- _Provided text_:

The South Australian MVP and captain led from the front in the National Under 18 Championships, and despite injury curtailing his year, Valente showed enough to suggest he could even push into the first round. At his best he is a top 20 player, and it showed when Valente received an invitation to this year’s AFL National Draft, meaning he is highly likely to be taken in that first round. A natural born leader, aside from some athleticism,  there is not too many faults with his game and expect him to be one of the safest picks in the draft crop with his attack on the ball and willingness to get his hands dirty, second to none.

#29 Luke Foley (Subiaco/Western Australia)

The over-age midfielder has found his straps this season after missing out on being drafted last year. He has become more influential with and without the ball, making good decisions and using it well through the midfield and around the ground. He has a consistent base week-in, week-out and could provide some immediate relief to a team craving an inside midfielder. He made the WAFL Colts Team of the Year despite battling injuries at times, and was solid through the National Under 18 Championships. Expected to be the third or fourth West Australian drafted behind Ian Hill and Jordan Clark, and perhaps Sydney Stack.

- _Instructions_:
1. Repeat word for word the part of the draft profiles that opens with the words "The over-age midfielder" and closes with "perhaps Sydney Stack.".
2. According to the draft profiles, why is Valente highly likely to be taken in the first round? Answer in one to three sentences.
3. Write the next part of the draft profiles, starting after the last sentence shown.

- _Collected data_:

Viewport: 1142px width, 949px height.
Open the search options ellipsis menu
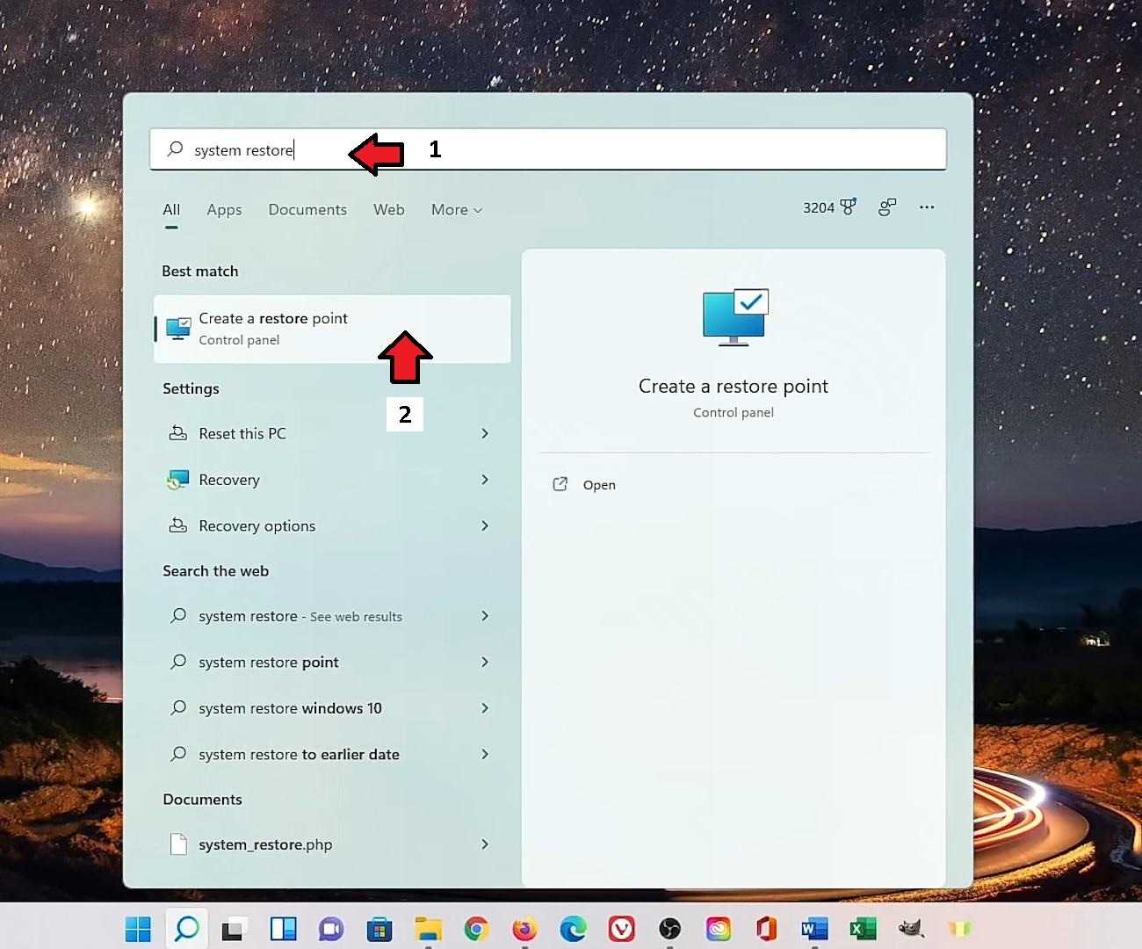point(927,207)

- _Answers to the exercise_:
1.
The over-age midfielder has found his straps this season after missing out on being drafted last year. He has become more influential with and without the ball, making good decisions and using it well through the midfield and around the ground. He has a consistent base week-in, week-out and could provide some immediate relief to a team craving an inside midfielder. He made the WAFL Colts Team of the Year despite battling injuries at times, and was solid through the National Under 18 Championships. Expected to be the third or fourth West Australian drafted behind Ian Hill and Jordan Clark, and perhaps Sydney Stack.

2. Valente received an invitation to this year's AFL National Draft. That invitation is why he is highly likely to be taken in the first round.

3.
#30 Kieren Briggs (GWS GIANTS Academy/Allies)

The top GIANTS Academy prospect had a year to remember through the Academy Series and the National Under 18 Championships, winning the Most Valuable Player (MVP) awards for both the GIANTS and Allies, while also named ruck of the All Australian side. He adds a point of difference to any side given his high endurance base, and ability to just compete and do all the defensive things, and ground work/second efforts to perfection. He is not the most mobile player, but with a frame that is readymade for senior football, Briggs is highly rated both internally and externally, and is expected to receive a bid in the second round.

#31 Ely Smith (Murray Bushrangers/Vic Country)

An omission from the initial Vic Country team, Smith has come on in leaps and bounds. His TAC Cup form was as good as anyone’s during the early part of the season, and he was rewarded with a call-up to Vic Country against Western Australia and was best on ground. From there, he earned a National Draft Combine invitation and showed off his top athleticism, in particular his vertical jump. A big-bodied inside midfielder, Smith is a fierce competitor and a player who teammates love to play alongside.

#32 Will Kelly (Oakleigh Chargers/Vic Metro)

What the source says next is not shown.